Important Note – Horizontal Scaling is preferred over vertical scaling to avoid downtime


Multi-Site Solution

Multi-Site DR Solutions relate to having a failover site that runs in an active-active setup.  You will replicate your data from the live site to the DR site, but the services in the DR site will be in active mode, ready for you to switch over very quickly in the event of a disaster.  This will be the most expensive scenario but offers the lowest RTO.

Amazon suggests that you can use DNS weighting to route production traffic to different sites that deliver the same application or service. A proportion of traffic will go to your infrastructure in AWS, and the remainder will go to your on-site infrastructure.  You can then send all traffic to the AWS Servers in a DR situation by adjusting the weighting.

You can use Amazon EC2 Auto Scaling to automate this process. You might need some application logic to detect the failure of the primary database services and cut over to the parallel database services running in AWS.

Since cost is going to be an issue here, you can employ various strategies to reduce the cost.  For example, if you will your DR site as your on-going production site, it might be a good idea to purchase Reserved Instances (RI) instead of On Demand ones.

Preparation Phase

With a DNS weighted configuration, Amazon Route 53 DNS to route a portion of your traffic to the AWS site. The application on AWS might access data sources in the on-site production system. Data is replicated or mirrored to the AWS infrastructure.  The key point to note is that application servers can access database servers in any site.  However, the database mirroring will take place from primary site to DR site.

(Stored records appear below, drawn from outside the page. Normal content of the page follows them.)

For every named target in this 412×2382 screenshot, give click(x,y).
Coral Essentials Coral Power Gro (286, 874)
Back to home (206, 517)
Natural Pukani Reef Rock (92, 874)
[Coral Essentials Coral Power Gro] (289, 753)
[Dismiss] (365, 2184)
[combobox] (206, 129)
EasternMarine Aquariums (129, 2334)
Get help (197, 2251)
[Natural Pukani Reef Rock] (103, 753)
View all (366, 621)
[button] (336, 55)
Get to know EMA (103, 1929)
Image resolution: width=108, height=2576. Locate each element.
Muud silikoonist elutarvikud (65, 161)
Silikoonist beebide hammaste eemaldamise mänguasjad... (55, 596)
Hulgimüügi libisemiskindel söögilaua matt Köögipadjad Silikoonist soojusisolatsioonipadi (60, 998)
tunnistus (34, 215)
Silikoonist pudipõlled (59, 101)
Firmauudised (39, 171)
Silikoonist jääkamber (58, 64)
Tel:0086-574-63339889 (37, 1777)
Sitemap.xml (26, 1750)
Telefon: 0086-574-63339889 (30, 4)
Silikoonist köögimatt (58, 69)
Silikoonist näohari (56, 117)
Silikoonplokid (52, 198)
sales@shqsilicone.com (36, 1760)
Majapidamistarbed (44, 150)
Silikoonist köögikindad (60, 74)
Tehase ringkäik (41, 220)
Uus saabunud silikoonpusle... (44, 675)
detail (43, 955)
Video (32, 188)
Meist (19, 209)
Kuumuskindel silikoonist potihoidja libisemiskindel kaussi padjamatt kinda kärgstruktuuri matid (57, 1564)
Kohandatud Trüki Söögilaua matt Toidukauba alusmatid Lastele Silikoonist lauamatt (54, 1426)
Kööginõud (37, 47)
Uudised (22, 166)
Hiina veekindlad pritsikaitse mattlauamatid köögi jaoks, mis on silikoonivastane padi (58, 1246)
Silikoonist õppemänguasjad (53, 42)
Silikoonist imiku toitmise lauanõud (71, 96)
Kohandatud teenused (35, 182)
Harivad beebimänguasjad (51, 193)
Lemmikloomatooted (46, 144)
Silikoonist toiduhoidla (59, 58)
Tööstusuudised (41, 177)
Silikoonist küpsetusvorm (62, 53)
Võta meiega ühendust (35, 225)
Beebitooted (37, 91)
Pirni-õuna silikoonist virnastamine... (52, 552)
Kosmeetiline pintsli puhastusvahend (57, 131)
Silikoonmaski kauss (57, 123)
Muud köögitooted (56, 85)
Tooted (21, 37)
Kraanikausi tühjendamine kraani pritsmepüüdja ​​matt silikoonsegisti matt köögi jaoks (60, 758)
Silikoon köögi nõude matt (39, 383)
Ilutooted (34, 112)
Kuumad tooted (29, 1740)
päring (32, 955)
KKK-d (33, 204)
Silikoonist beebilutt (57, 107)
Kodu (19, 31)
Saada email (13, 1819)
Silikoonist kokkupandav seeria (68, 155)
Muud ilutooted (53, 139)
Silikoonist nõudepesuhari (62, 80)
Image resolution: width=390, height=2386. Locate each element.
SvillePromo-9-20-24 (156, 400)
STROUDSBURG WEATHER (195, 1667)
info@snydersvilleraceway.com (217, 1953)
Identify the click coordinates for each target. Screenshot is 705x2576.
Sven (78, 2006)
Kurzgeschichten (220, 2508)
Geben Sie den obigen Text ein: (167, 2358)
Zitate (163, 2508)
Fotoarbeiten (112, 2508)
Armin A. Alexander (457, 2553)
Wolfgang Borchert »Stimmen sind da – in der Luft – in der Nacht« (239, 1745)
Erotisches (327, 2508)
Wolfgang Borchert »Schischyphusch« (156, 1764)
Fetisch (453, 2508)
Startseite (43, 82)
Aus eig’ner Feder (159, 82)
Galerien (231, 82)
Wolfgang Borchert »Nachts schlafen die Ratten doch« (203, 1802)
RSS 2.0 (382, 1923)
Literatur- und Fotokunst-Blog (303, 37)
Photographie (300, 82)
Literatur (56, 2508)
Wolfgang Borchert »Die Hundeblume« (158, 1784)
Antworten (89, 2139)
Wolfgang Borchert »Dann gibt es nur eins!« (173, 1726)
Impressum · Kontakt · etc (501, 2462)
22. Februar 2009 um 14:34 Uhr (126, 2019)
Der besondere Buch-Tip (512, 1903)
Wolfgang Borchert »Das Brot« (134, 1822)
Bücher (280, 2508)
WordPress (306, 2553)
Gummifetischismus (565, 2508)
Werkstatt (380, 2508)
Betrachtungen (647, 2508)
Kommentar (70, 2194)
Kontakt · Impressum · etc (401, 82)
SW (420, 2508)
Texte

Multi-Site DR Scenario with AWS

Recovery Phase

During recovery phase in the event of a disaster of the primary site, traffic will be cut over to AWS by updating DNS.  Key steps for recovery:

  • Either manually or by using DNS failover, change the DNS weighting so that all requests are sent to the AWS site.
  • Have application logic for failover to use the local AWS database servers for all queries.
  • Consider using Auto Scaling to automatically right-size the AWS fleet.


Replication of Data

Key factors to consider when replicating data

  • Distance between sites
  • Available Bandwidth – Would Snowball data transfer be better?
  • Data rate required by your application.
  • Replication topology- should be parallel to use network effective.

Two approaches to replicating data are:

Synchronous Replication

Data is updated in multiple locations.  This will depend on network performance and availability.  Suited for services like RDS deployed in a Multi-AZ configuration.  Synchronous replication ensures data is not lost if primary AZ becomes unavailable. Remember that RDS in Multi-AZ only operates between AZs of a region and not across regions.

Asynchronous Replication

Data will not be automatically updated in multiple locations.  Transfer of data happens when the network becomes available and the application will continue to write data which may not be replicated yet.  Also, the data need not have been replicating for the source to continue operations.  RDS Read Replica uses asynchronous replication and due to the nature of asynchronous replication, the replica can be located remotely in another region.  This is made possible because the data does not need to be completely synced with the source.